§ Text under study:
Just like the walkers that hobble through the wasteland with misty, dead eyes, a meandering back-season of Fear the Walking Dead concludes — one that could’ve been handled more expertly with fewer episodes and less moping around.
The death of Madison in the fourth midseason finale posed a question I’m not convinced the story is ready to answer: what is Fear if it doesn’t involve a mother determined to maintain her family’s survival against a brutal world? Morgan rose up as a new lead for the spinoff, but the character wasn’t strong enough to hold the focus of The Walking Dead, and he’s still not compelling enough as a series transplant. The problems he faced are the problems he still faces, and we spent the entire crossover season reaffirming what we already knew: Morgan can still be a good person, even in the face of violence.
Perhaps the more interesting plotline then became a subplot: Alicia found herself the last remaining member of the Clark family. She lost everyone and was on the verge of losing herself. It seemed perfect, considering Morgan’s catchphrase is literally “I lose people, I lose myself.” But while the back half of season 4 seemed ready to set Morgan up as her emotional mentor, that course soon diverged to Morgan being plagued by Martha, an uninspired villain, as the rest of the group remained splintered. Now everyone is back together — except, aw, poor Jimbo — with a new can-do spirit, one that’s getting old real quick.
At the very least, everyone isn’t wallowing in self-pity by the end of it.
Al is still alive, as well. She made it out of the hospital and is currently dodging walkers on the street when we open. She picks up a walkie from a police car but can’t get a hold of anyone because she’s too far out of range. She suits up with a bulletproof vest and the rifle she pulls off the vehicle and heads back to the hospital. No one except for walker Jim, who’s being pulled by Martha, is there.
Martha doesn’t want to kill Al, though. She spent some time looking over her tapes and realized Al doesn’t help people, she just gets people’s stories and then leaves. But Al refuses to pass along a message to Morgan, so Martha sicks dead Jimbo on her, and it ends with Al running out of ammo and getting knocked unconscious. She wakes in the SWAT van. June and John found her passed out with a message from Martha attached to her. The villainess had recorded a video warning that the next time she sees Morgan, she’ll be stronger than ever and able to make him strong too.
The group is sitting around a campfire later that night before the big push to Alexandria, but Morgan can’t shake Martha’s message. He tells John in the woods that he needs to go alone to meet her. He thinks he might be able to help her because he used to be her, and therefore can understand her. Morgan writes down the directions to Alexandria with plans to rendezvous with everyone else in Virginia. Instead, John says they’ll hang out at the truck stop and wait for him; otherwise, the group will come looking for him.
So that’s what happens, Morgan goes off to find Martha, who locked dead Jim in a police car and now lies face down in the dirt waiting to become a walker herself. Meanwhile, his buddies drink coffee and stock up at the truck stop. Morgan picks her up and sticks her in the back of the cop car to drive her back to the truck stop. She doesn’t want to go, she certainly doesn’t want the antibiotics Morgan offers, and she doesn’t want to tell Morgan about the event that made her into the “Filthy Woman.” She eventually opens up about her husband’s death, and while she’s weaving this tale, something is happening at the truck stop.

§ Work task A: Translate this sentence from the episode recap into Spanish: "Morgan writes down the directions to Alexandria with plans to rendezvous with everyone else in Virginia."
§ Work task B: Reproduce the part of the episode recap that begins at the words "The group is" and ends after "looking for him.".

§ Information provided:
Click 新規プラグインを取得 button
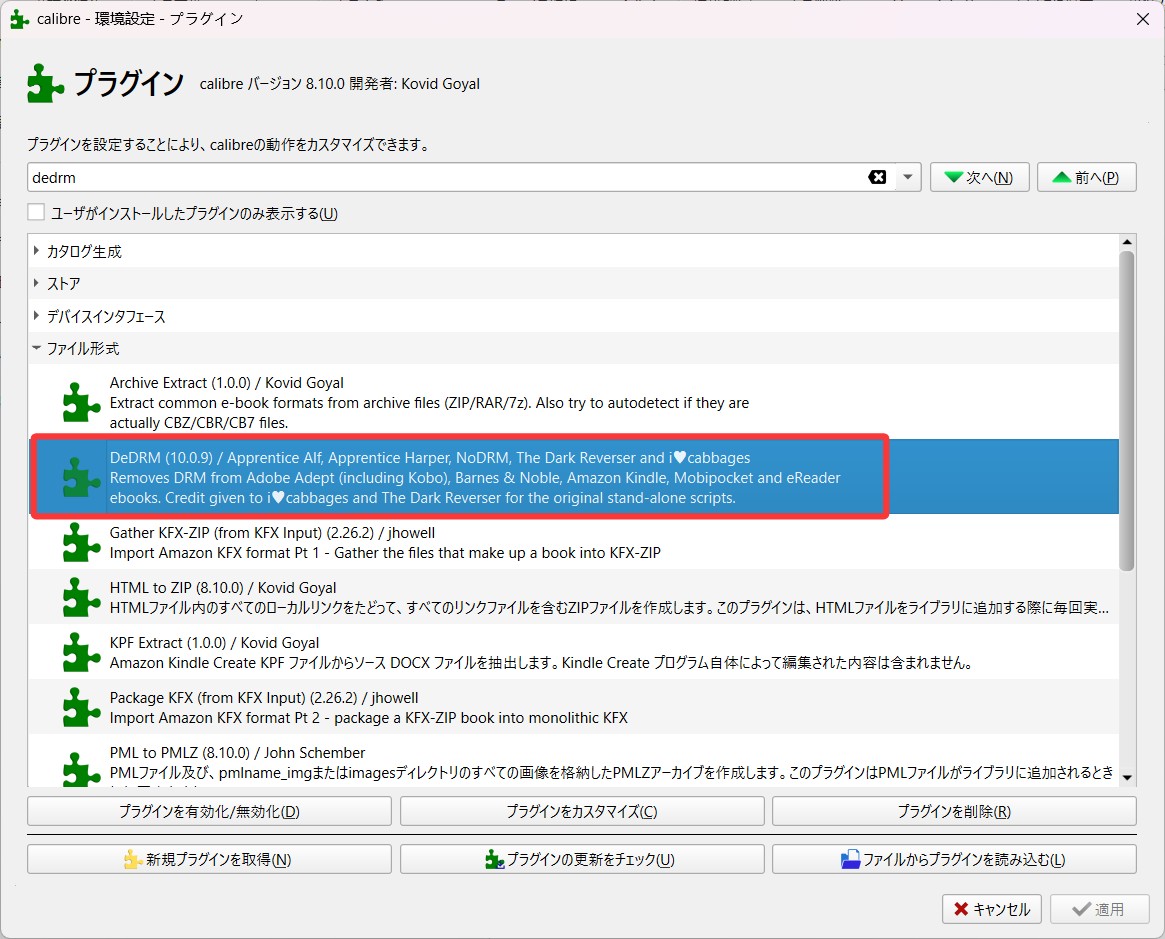 209,859
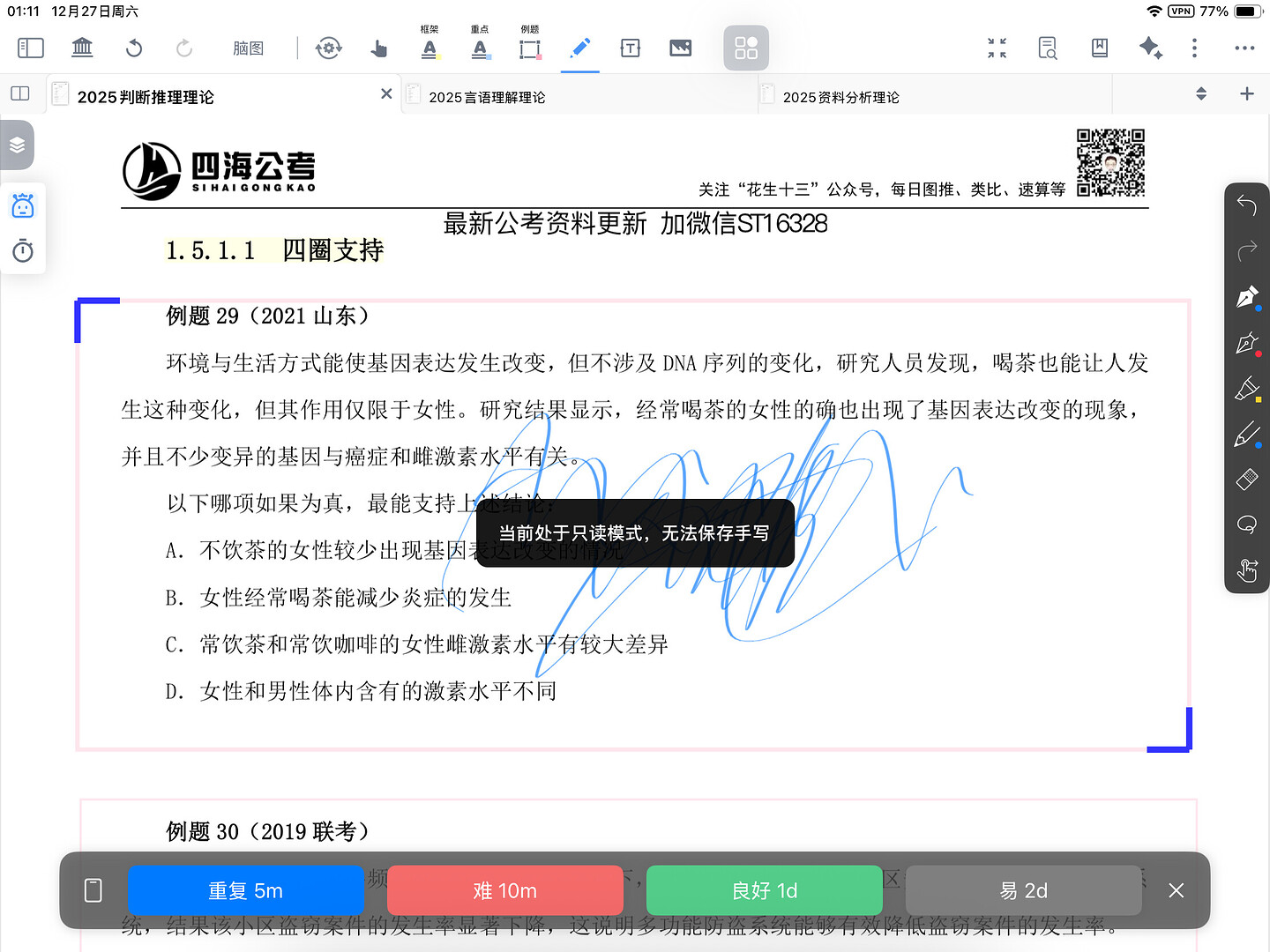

§ Task result A: Morgan anota las indicaciones para llegar a Alexandria con planes de reunirse con todos los demás en Virginia.

§ Task result B:
The group is sitting around a campfire later that night before the big push to Alexandria, but Morgan can’t shake Martha’s message. He tells John in the woods that he needs to go alone to meet her. He thinks he might be able to help her because he used to be her, and therefore can understand her. Morgan writes down the directions to Alexandria with plans to rendezvous with everyone else in Virginia. Instead, John says they’ll hang out at the truck stop and wait for him; otherwise, the group will come looking for him.